Concerning the vagueness parameter, we predicted that it would reflect the distinction between vague and not vague quantifiers. Égré (2017) argued that the vagueness of a linguistic expression might persist even when there is no uncertainty about the representation of a magnitude. In contrast, the computational model of van Tiel et al. (2021) assumed that the crisp truth-conditional meanings of quantifiers are captured by a threshold parameter, while imprecision in the usage of quantifiers was achieved by incorporating approximate number representations (Dehaene, 1997) into the model. Therefore, the vagueness in their model was a byproduct of uncertainty about perceived magnitude. When a quantifier is evaluated against a magnitude given perceptually, it is difficult to distinguish these two sources of vagueness. In this study, the magnitudes were given as precise percentages, therefore, we expected that the vagueness parameter would reflect an imprecision of quantifier meaning. While both vagueness and response error account for noise in behavioral data, they capture a different aspect of participants’ performance. Response errors as a measure of the quality of task performance (e.g., mistakes, attention lapse) should be participant-specific and, therefore, correlated across quantifiers. In addition, because the verification of negative quantifiers is more error-prone, the response error rate might be higher for few and fewer than half than other quantifiers. In contrast, vagueness should be quantifier-specific, therefore higher for vague quantifiers and not necessarily correlated across quantifiers. In correlation analysis, we tested whether all parameters of our model make a unique contribution to explaining participants’ behavior.

Method

Data availability

The data and analysis code are available at https://github.com/jstbcs/pling-quant. The data analyzed in the paper were previously published by Ramotowska et al. (2023), however, the model reported here was developed independently of that analysis.

Participants

We recruited 90 English native speakers via the online recruitment platform Amazon Mechanical Turk. We included 71 participants (47 male, age M = 35, range 22–59) in the final sample. Subjects gave informed consent before participating in the experiment. The study was approved by the Ethics Committee of the University of Amsterdam’s Faculty of Humanities.
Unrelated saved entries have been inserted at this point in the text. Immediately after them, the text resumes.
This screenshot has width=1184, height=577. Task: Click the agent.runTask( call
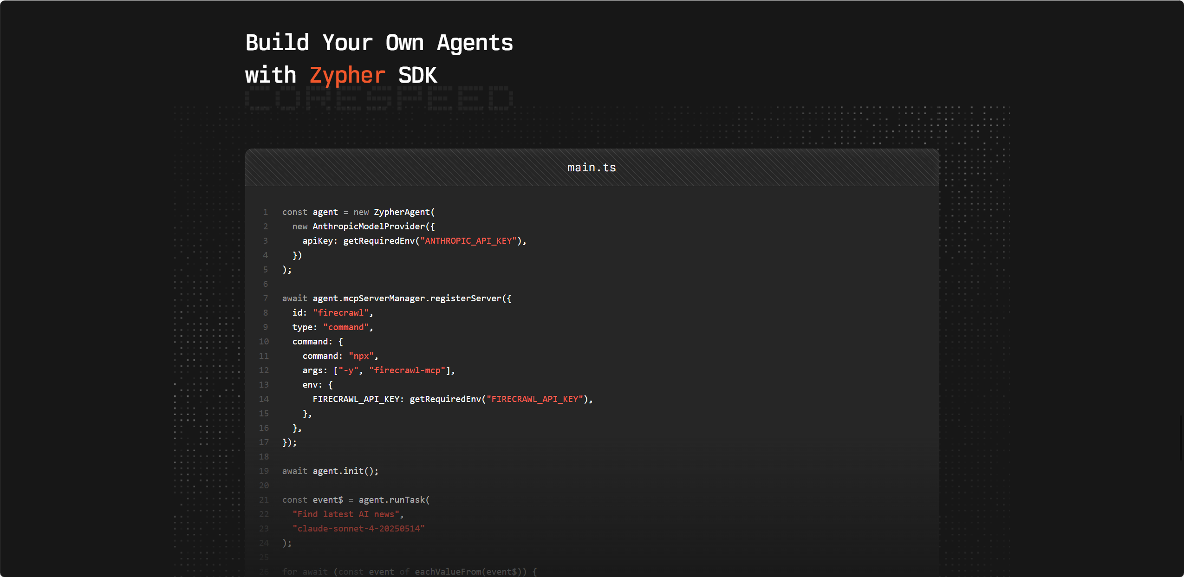coord(394,499)
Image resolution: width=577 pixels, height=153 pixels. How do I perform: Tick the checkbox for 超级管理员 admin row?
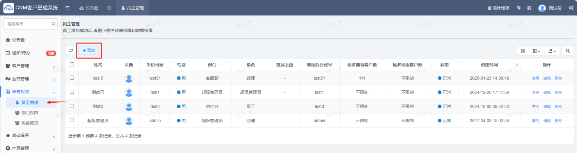72,120
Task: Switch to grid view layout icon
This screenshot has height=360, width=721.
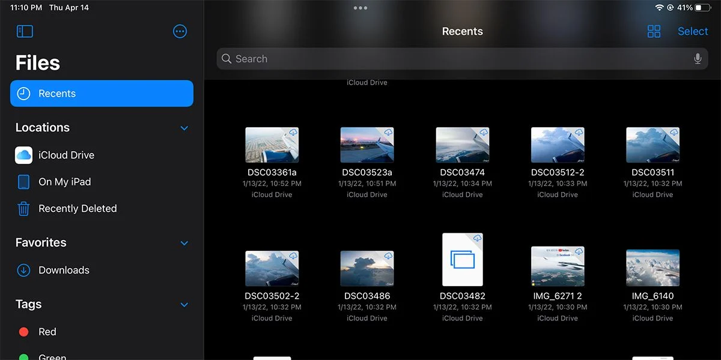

Experimental design and procedure

Participants had to indicate whether the sentence with the quantifier: most, many, few, fewer than half, or more than half was true or false based on the sentence containing a proportion ranging from 1% to 99% (excluding 50%) (cf. Deschamps et al., 2015; Hackl, 2009; Pietroski et al., 2009; Schlotterbeck et al., 2020). We did not include the proportion 100%, because Ariel (2003) showed that most has an upper bound on meaning, and using it with 100% proportion is not accepted, although it is highly accepted with 99%. The upper bound of most could cause a divergence in the logistic function which we used in our model. We did not include 50%, because this proportion could be confusing for more than half and fewer than half.

While most, more than half and fewer than half have a proportional interpretation (Hackl, 2009), as explained above, many and few are ambiguous between cardinal reading (more/less than a certain number) and proportional reading (more/less than a certain proportion) (Partee, 1989). We used explicit partitive ‘of the’ and present proportions as a percentage for all quantifiers to ensure the proportional reading and avoid confusion for ambiguous quantifiers. Moreover, by using the percentage format we enforced the precise comparison between the proportion and the threshold. In this way, we minimized the differences between quantifiers in verification strategies. For example, in some experimental paradigms most is verified using an approximation strategy (Pietroski et al., 2009), while in others mixtures of strategies are used (Talmina et al., 2017).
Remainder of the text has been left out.